To find the interquartile range (IQR) of the bass weights, we first need to identify the first quartile (Q1) and the third quartile (Q3).
Given the weights:
- 4 lb
- 6 lb
- 8 lb
- 10 lb
- 12 lb
- 14 lb
First, we will arrange the weights in ascending order, which they already are.
Step 1: Find median (Q2) The median (Q2) is the middle value. Since there are 6 values, the median will be the average of the 3rd and 4th values.
\[ \text{Median} (Q2) = \frac{8 + 10}{2} = 9 \text{ lb} \]

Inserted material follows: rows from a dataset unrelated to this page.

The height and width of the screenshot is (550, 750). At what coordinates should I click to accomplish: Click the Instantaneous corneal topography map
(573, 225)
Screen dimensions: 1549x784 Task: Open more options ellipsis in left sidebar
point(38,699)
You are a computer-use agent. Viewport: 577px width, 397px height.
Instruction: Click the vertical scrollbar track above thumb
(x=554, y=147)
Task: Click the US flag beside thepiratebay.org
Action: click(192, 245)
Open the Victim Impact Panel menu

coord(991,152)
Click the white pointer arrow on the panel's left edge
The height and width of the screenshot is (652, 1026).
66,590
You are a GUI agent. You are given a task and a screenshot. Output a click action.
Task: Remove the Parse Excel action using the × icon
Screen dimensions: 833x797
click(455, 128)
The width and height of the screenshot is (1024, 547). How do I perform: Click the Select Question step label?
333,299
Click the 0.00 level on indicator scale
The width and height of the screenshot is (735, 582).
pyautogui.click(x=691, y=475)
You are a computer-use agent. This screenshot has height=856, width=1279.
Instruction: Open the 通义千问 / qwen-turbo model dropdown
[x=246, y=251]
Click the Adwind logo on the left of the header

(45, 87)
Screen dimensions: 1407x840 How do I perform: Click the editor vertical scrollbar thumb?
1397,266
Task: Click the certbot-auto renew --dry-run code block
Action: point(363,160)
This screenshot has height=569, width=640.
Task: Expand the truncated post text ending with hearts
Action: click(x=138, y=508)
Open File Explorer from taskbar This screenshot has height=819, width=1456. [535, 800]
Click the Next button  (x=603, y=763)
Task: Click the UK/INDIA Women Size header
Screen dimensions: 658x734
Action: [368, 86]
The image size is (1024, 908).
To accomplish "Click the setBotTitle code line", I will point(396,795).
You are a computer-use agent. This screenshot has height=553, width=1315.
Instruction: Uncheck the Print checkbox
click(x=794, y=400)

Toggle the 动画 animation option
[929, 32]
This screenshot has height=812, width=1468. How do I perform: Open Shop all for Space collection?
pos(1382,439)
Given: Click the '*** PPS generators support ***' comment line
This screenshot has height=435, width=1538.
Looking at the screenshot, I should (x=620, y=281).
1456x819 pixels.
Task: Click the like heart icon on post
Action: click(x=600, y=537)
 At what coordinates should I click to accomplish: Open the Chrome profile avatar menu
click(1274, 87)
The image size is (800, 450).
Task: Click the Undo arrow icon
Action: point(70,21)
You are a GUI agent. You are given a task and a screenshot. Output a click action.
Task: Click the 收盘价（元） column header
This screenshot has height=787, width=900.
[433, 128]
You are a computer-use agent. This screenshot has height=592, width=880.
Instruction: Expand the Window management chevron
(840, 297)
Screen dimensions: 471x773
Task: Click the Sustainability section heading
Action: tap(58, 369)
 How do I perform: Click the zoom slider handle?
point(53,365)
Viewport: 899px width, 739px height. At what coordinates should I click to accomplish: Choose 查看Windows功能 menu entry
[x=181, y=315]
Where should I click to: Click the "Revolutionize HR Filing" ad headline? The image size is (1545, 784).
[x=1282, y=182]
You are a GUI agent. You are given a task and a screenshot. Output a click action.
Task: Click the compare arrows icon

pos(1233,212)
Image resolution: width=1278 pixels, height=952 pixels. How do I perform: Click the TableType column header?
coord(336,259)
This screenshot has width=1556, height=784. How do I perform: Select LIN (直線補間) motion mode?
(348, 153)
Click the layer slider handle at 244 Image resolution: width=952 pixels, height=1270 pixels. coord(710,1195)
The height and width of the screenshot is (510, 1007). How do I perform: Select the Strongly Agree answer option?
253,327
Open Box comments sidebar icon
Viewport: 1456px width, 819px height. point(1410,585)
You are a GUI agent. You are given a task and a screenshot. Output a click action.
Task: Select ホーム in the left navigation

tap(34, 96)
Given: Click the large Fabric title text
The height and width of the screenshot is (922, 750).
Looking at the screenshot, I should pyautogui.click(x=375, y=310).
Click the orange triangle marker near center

Step 2: Find Q1 Q1 is the median of the first half of the data (the lower half):
Lower half: 4 lb, 6 lb, 8 lb
The median of this subset (Q1) is the second value: \[ Q1 = 6 \text{ lb} \]
Step 3: Find Q3 Q3 is the median of the second half of the data (the upper half):
Upper half: 10 lb, 12 lb, 14 lb
The median of this subset (Q3) is the second value: \[ Q3 = 12 \text{ lb} \]
Step 4: Calculate the Interquartile Range (IQR) The IQR is calculated as follows: \[ \text{IQR} = Q3 - Q1 = 12 \text{ lb} - 6 \text{ lb} = 6 \text{ lb} \]
Thus, the interquartile range of the weights is 6 pounds.